The next picture reveals a credit score report that mixes rows and columns with quantity and textual content values. The doc picture is handed to the appliance utilizing a immediate instructing it to extract the required info.
Instance output:
Conclusion
Onity’s implementation of clever doc processing, powered by AWS generative AI providers, demonstrates how organizations can remodel advanced doc dealing with challenges into strategic benefits. Through the use of the generative AI capabilities of Amazon Bedrock, Onity achieved a outstanding 50% discount in doc extraction prices whereas bettering general accuracy by 20% in comparison with their earlier OCR and AI/ML resolution. The influence was much more dramatic in particular use instances—their credit score report processing achieved accuracy charges of as much as 85%—demonstrating the answer’s distinctive functionality in dealing with advanced, multiformat paperwork.
The versatile FM choice offered by Amazon Bedrock permits organizations to decide on and evolve their AI capabilities over time, serving to to strike the optimum steadiness between efficiency, accuracy, and price for every particular use case. The answer’s capacity to deal with advanced paperwork, together with verbose authorized paperwork, handwritten textual content, and notarized supplies, showcases the transformative potential of recent AI applied sciences in monetary providers. Past the quick advantages of value financial savings and improved accuracy, this implementation gives a blueprint for organizations searching for to modernize their doc processing operations whereas sustaining the agility to adapt to evolving enterprise wants. The success of this resolution proves that considerate software of AWS AI/ML and generative AI providers can ship tangible enterprise outcomes whereas positioning organizations for continued innovation in doc processing capabilities.

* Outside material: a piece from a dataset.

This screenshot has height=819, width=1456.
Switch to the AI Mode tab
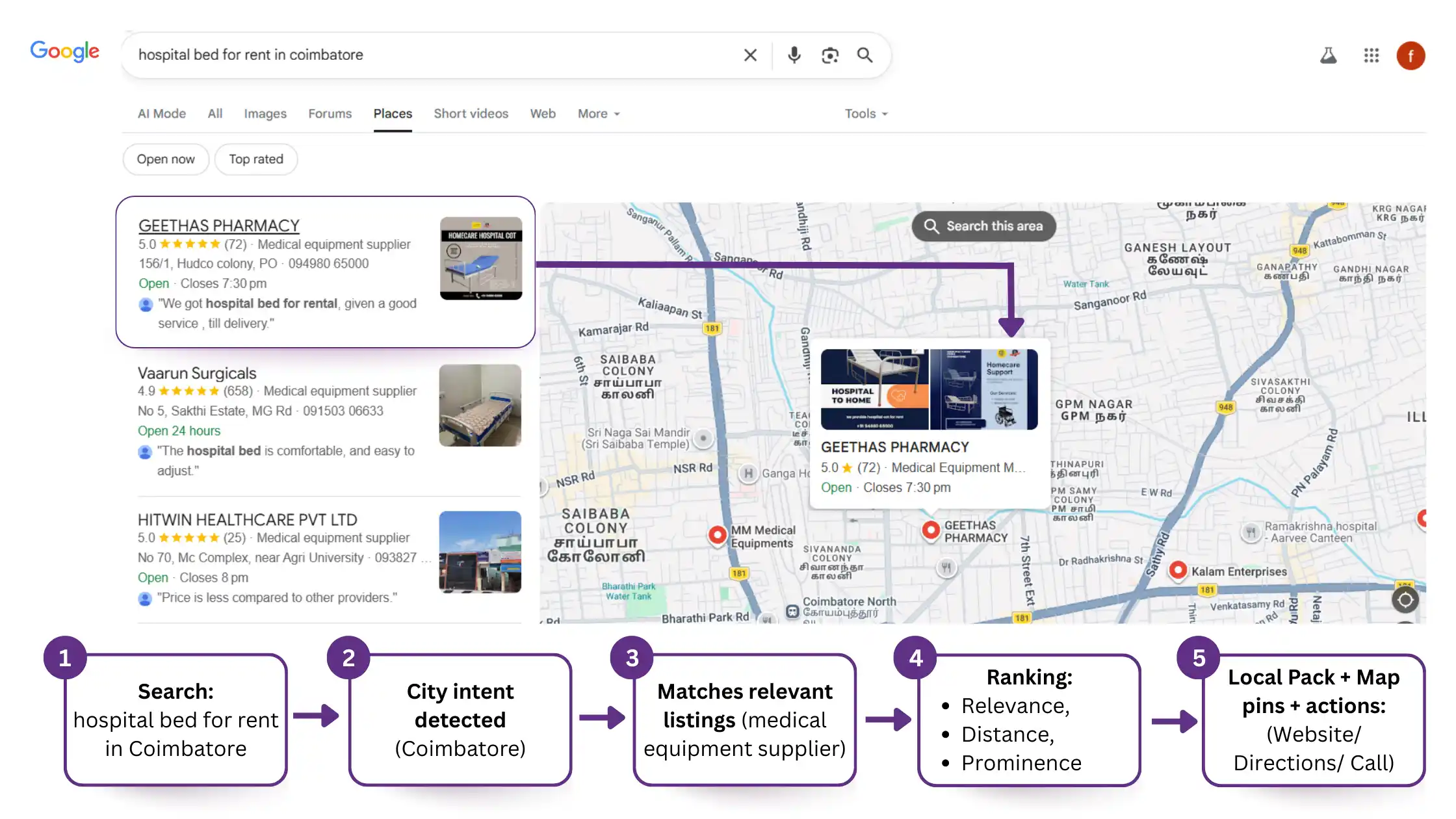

In case you have related doc processing challenges, we advocate beginning with Amazon Textract to judge if its core OCR and knowledge extraction capabilities meet your wants. For extra advanced use instances requiring superior contextual understanding and visible evaluation, use Amazon Bedrock textual content and imaginative and prescient basis fashions, akin to Amazon Nova Lite, Nova Professional, Anthropic’s Claude Sonnet, and Anthropic’s Claude. Utilizing an Amazon Bedrock mannequin playground, you may rapidly experiment with these multimodal fashions after which examine one of the best basis fashions throughout completely different metrics akin to accuracy, robustness, and price utilizing Amazon Bedrock mannequin analysis. Via this course of, you can also make knowledgeable choices about which mannequin gives one of the best steadiness of efficiency and cost-effectiveness on your particular use case.
In regards to the writer
Ramesh Eega is a World Accounts Options Architect primarily based out of Atlanta, GA. He’s keen about serving to clients all through their cloud journey.